Robert looked away, biting his lower lip to stop himself from laughing. She’d read his thoughts; she knew what he’d been thinking. Who’d have known he would find her expanding figure so alluring? God, there was something very precious about knowing he’d instigated the bulge clearly visible beneath her day dress. Each time he thought of their child, growing inside her, he felt a sudden wave of awe sweep over him.
He was going to be a father. Not an uncle. A father. His and Jane’s child was busy forming in there.
“She is good for you.”
Robert turned to look at his brother.
Edward smiled and nodded in Jane’s direction.
Robert smiled more broadly. “She is more than good for me. She is me.”
Edward sipped from a glass of champagne, and his eyes strayed to Ellen, who was also visibly with child, before returning to Robert. “I’m sorry. I misjudged you for years. But I still do not see how you kept this thing with Jane from me when we were young.”
Robert’s lips tilted as he remembered the moment Jane had fallen from her horse and this had begun. “You stayed with friends at times during the holidays. It left us together. When you were here, we passed each other messages in a code Jane developed to tell me where to meet her and when.”
“Your early morning rides, when you wanted peace and quiet. Your afternoon walks, when you needed to think. I thought you had outgrown me.”
Robert laughed, and Edward turned to put his glass down on the tray of a passing footman. Robert caught Jane’s eye, smiled and winked
twice, then tilted his head to the right. She narrowed her eyes at him and shook her head, but then, having glanced about to check no one watched, gave him a wicked seductress smile as her finger lifted and rubbed her ear.

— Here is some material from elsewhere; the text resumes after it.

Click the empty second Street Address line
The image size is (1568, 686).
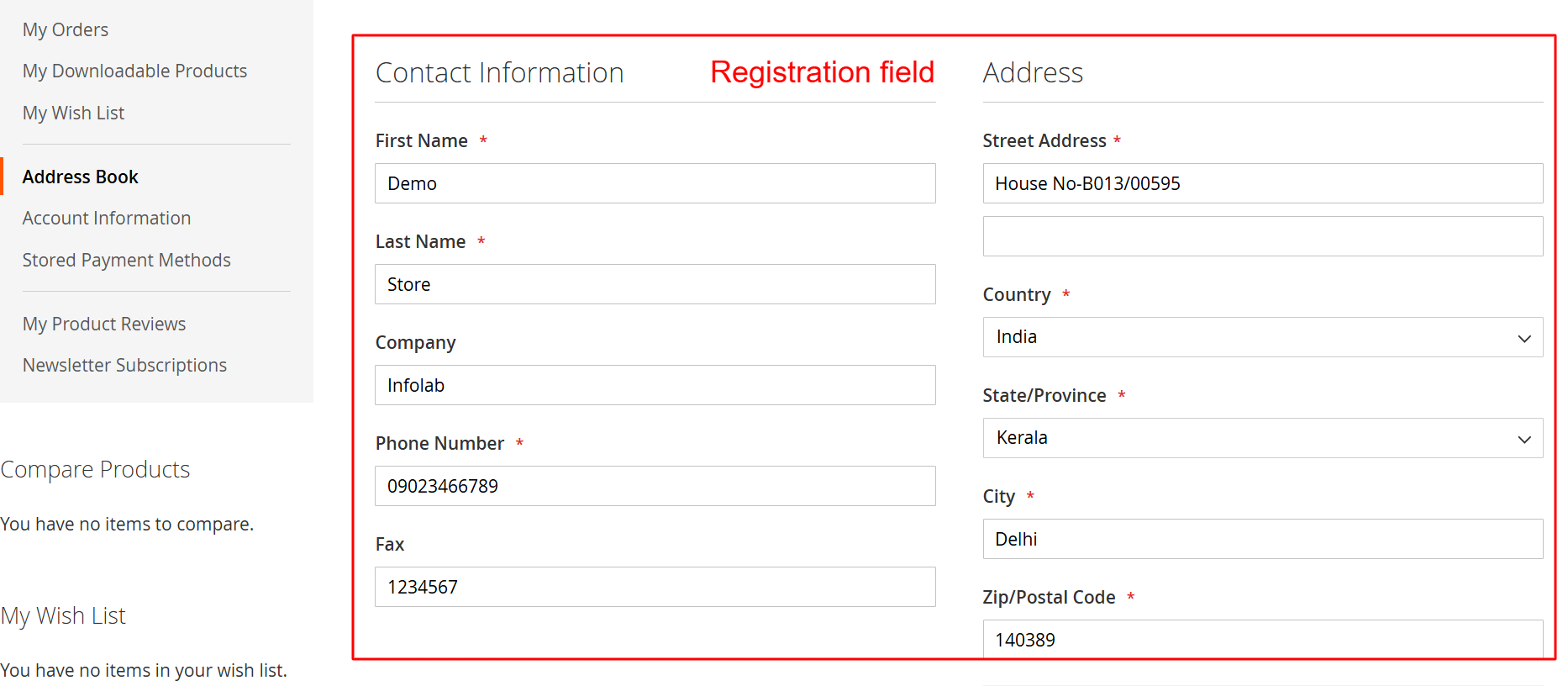coord(1262,236)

He nodded just as Edward turned back.
“Ridiculously,” Edward said, “I’d have probably never met Ellen if you and Jane had not gone your separate ways, because you’d never have gone abroad.”

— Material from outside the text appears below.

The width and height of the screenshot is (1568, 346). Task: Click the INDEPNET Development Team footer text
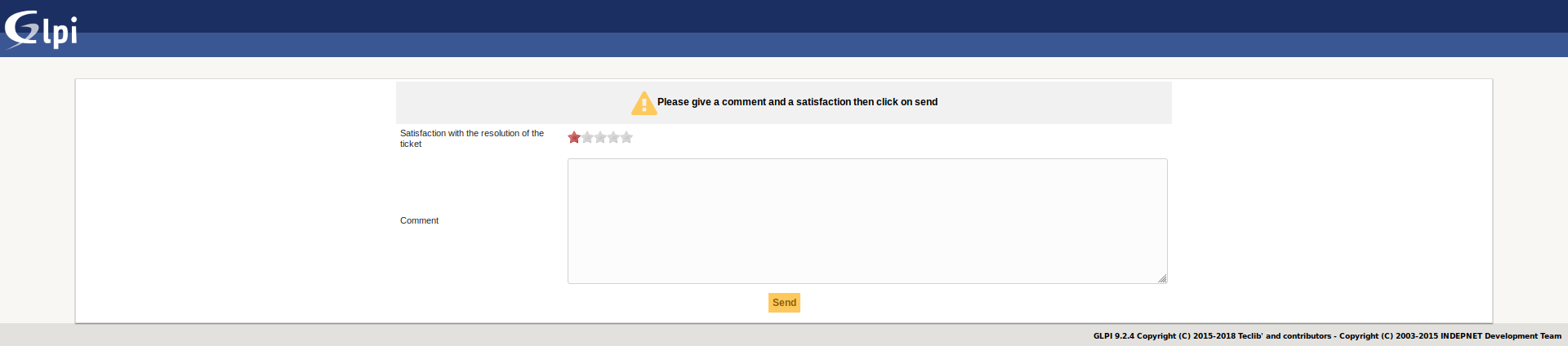(x=1501, y=335)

“No.” Robert stared at his brother. He’d not thought of that, and Ellen was perfect for Edward.
“Uncle Robert!” Mary-Rose barrelled through the French doors, the fresh smell of spring carried with her in her clothes. Bending, Robert captured her as the tot charged into his leg, squealing. He lifted her to his hip as her elder brother, John, raced in behind her. Robert imagined his own children thus, when they came. He was impatient for that day.
“Coward,” John accused as he approached, his skin flushed and his chest heaving. Robert saw grass in John’s hair and knew, without doubt, Mary-Rose was responsible. John was growing up, and he did not always wish to play her childish games, and Mary-Rose had run to her uncle for safety because she knew Robert was soft on her. There was tension in John’s jaw. He rarely lost his temper. He was, in general, a placid lad, but he was in the turbulent years of his life, and he had grown much quieter lately, and more solitary. John lifted his chin with a look too much like His Grace, the Duke of Pembroke, John’s grandsire, for comfort.

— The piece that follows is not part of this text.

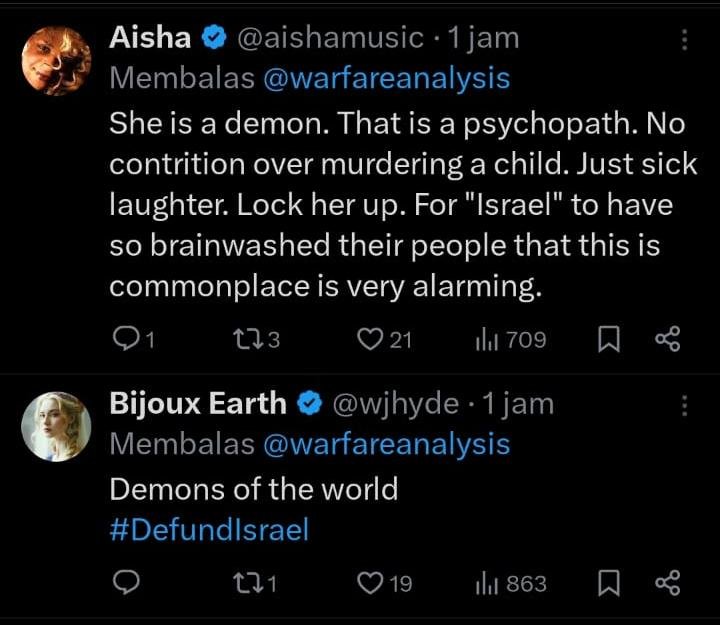720x625 pixels.
Task: Retweet Bijoux Earth's tweet
Action: point(242,583)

“She is an imp, Papa. Send her to bed without supper.”
Mary-Rose grinned at her brother, unrepentant.
Robert eased the argument by offering to take John riding tomorrow and telling him he might stay with the men after dinner, and then to Mary he offered ice cream in the nursery as her appeasement.
Edward agreed to both of Robert’s offers and then took John away to play billiards, leaving Mary-Rose in Robert’s arms.
One of Mary-Rose’s hands rested on his shoulder, the other touched his cheek then slid to his earlobe. Her small fingers rubbed it.
It was a thing she’d done since a babe. It was a subtle sign she was tired. Her head tipped against his shoulder and he settled her more securely on his forearm. “Uncle Robert?”